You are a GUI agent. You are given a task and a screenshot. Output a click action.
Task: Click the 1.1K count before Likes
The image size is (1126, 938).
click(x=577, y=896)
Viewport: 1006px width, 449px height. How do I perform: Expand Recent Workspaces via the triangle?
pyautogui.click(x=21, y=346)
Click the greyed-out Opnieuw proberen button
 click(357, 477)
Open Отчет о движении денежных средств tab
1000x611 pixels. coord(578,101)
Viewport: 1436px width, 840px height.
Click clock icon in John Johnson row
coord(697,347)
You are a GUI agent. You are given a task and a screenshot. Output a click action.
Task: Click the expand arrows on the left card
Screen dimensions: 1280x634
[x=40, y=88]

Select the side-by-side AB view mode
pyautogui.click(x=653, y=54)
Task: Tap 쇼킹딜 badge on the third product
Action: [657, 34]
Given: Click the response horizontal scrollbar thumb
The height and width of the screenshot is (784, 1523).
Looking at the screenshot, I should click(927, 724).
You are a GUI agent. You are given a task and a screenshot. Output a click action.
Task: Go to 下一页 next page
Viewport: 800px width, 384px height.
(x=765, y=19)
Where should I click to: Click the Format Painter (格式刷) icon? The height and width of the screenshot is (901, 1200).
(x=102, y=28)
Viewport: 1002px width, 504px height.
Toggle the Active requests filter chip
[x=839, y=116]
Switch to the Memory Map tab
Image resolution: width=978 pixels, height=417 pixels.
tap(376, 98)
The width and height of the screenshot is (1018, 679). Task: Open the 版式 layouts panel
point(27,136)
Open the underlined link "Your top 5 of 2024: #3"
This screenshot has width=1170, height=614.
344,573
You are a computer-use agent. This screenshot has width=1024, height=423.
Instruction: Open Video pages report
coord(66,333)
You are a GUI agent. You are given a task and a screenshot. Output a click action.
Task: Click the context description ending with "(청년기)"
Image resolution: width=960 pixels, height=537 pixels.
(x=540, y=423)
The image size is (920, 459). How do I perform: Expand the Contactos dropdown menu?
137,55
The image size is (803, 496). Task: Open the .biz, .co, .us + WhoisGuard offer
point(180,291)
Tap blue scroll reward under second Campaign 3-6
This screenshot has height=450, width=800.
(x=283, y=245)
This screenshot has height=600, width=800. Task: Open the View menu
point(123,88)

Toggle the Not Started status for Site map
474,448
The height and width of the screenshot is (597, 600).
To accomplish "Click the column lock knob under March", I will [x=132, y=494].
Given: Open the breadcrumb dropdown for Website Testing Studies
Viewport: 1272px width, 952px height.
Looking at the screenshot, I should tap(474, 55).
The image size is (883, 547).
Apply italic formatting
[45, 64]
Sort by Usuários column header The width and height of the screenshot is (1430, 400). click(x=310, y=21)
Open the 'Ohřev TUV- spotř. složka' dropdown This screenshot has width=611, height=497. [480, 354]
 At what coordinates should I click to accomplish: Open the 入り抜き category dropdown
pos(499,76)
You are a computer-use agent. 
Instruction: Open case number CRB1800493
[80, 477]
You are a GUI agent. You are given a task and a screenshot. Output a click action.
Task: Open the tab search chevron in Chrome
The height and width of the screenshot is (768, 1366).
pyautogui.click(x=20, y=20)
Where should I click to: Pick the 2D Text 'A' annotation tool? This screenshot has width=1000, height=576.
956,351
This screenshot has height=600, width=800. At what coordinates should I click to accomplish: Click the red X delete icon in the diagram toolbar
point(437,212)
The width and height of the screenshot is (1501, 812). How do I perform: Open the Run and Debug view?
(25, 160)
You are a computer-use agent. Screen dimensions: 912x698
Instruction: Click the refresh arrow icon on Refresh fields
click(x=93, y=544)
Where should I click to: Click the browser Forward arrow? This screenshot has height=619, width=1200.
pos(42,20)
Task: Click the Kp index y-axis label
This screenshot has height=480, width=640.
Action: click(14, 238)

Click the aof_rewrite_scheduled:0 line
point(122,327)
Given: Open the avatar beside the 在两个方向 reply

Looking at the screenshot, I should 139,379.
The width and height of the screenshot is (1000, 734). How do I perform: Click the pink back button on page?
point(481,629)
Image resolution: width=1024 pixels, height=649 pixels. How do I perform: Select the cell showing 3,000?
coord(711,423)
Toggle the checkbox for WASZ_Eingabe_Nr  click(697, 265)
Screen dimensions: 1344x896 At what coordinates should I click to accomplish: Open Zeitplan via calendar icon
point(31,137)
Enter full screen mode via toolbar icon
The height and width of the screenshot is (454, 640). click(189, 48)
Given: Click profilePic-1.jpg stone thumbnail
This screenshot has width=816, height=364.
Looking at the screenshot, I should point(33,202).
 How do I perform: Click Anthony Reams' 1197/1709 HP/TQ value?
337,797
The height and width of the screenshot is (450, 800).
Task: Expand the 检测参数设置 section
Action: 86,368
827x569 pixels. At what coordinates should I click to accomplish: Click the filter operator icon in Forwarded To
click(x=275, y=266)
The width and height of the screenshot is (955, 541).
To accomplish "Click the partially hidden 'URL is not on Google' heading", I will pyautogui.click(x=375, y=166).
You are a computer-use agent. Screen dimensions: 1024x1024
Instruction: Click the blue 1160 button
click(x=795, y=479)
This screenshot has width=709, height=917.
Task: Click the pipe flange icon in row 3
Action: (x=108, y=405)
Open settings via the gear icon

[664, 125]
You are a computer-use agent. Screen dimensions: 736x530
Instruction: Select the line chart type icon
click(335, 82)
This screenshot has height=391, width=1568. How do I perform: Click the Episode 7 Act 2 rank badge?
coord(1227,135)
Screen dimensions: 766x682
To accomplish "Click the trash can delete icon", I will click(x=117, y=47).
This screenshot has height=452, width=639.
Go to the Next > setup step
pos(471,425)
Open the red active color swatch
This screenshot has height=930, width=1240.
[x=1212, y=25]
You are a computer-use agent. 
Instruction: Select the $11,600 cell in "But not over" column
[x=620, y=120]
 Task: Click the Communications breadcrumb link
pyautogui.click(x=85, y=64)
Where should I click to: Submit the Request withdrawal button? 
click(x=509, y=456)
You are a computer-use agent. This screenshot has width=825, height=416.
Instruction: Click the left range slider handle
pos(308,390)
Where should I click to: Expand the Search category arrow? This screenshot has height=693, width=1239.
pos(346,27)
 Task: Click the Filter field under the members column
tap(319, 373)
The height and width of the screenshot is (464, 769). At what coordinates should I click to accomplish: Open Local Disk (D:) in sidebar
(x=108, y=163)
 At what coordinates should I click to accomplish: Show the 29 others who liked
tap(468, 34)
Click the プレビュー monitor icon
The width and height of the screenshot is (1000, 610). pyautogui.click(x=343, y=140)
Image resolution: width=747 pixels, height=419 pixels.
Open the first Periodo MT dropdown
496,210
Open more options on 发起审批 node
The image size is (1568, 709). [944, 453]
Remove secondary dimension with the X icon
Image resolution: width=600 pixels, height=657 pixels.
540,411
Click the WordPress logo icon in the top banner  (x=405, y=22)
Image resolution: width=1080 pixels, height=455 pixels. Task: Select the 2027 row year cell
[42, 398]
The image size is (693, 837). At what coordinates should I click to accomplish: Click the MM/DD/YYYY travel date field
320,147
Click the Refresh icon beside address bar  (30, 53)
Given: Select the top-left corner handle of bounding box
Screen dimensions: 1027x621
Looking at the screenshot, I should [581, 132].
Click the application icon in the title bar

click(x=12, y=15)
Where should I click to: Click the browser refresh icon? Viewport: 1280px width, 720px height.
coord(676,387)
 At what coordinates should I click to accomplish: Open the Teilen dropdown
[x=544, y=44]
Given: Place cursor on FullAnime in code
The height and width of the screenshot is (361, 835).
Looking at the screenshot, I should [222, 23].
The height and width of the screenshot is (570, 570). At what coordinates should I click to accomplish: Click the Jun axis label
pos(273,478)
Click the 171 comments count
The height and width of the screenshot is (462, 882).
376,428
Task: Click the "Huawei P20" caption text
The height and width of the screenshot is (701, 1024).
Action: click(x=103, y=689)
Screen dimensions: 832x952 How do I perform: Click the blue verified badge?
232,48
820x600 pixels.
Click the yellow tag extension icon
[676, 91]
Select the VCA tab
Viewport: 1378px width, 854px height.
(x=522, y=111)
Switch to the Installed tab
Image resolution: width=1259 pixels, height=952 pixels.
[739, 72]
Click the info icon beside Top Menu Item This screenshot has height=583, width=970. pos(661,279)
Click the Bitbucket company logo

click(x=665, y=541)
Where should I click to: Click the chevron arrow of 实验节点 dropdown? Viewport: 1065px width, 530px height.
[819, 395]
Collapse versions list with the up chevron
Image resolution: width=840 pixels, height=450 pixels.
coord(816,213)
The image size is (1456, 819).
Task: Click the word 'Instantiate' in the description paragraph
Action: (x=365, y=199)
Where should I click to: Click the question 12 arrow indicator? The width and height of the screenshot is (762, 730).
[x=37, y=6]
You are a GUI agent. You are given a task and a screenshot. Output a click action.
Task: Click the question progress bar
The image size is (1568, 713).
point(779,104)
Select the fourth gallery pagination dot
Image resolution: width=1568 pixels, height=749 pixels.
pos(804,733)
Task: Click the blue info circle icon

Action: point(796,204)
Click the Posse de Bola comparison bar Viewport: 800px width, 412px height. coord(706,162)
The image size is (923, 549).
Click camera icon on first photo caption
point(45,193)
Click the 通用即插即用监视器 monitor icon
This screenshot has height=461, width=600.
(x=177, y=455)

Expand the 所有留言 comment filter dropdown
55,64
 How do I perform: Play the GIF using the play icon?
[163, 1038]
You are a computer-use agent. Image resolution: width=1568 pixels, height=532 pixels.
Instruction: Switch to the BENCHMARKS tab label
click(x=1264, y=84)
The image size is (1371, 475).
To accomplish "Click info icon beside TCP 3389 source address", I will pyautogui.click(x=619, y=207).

§ **What the task asks**
Taking the lines above, repeat exactly those from the line that contains "Where should I click to: Click the question" through the line that contains "Select the fourth gallery pagination dot", and both of those lines as well. Include nothing else.

§ **Result**
Where should I click to: Click the question 12 arrow indicator? The width and height of the screenshot is (762, 730).
[x=37, y=6]
You are a GUI agent. You are given a task and a screenshot. Output a click action.
Task: Click the question progress bar
The image size is (1568, 713).
point(779,104)
Select the fourth gallery pagination dot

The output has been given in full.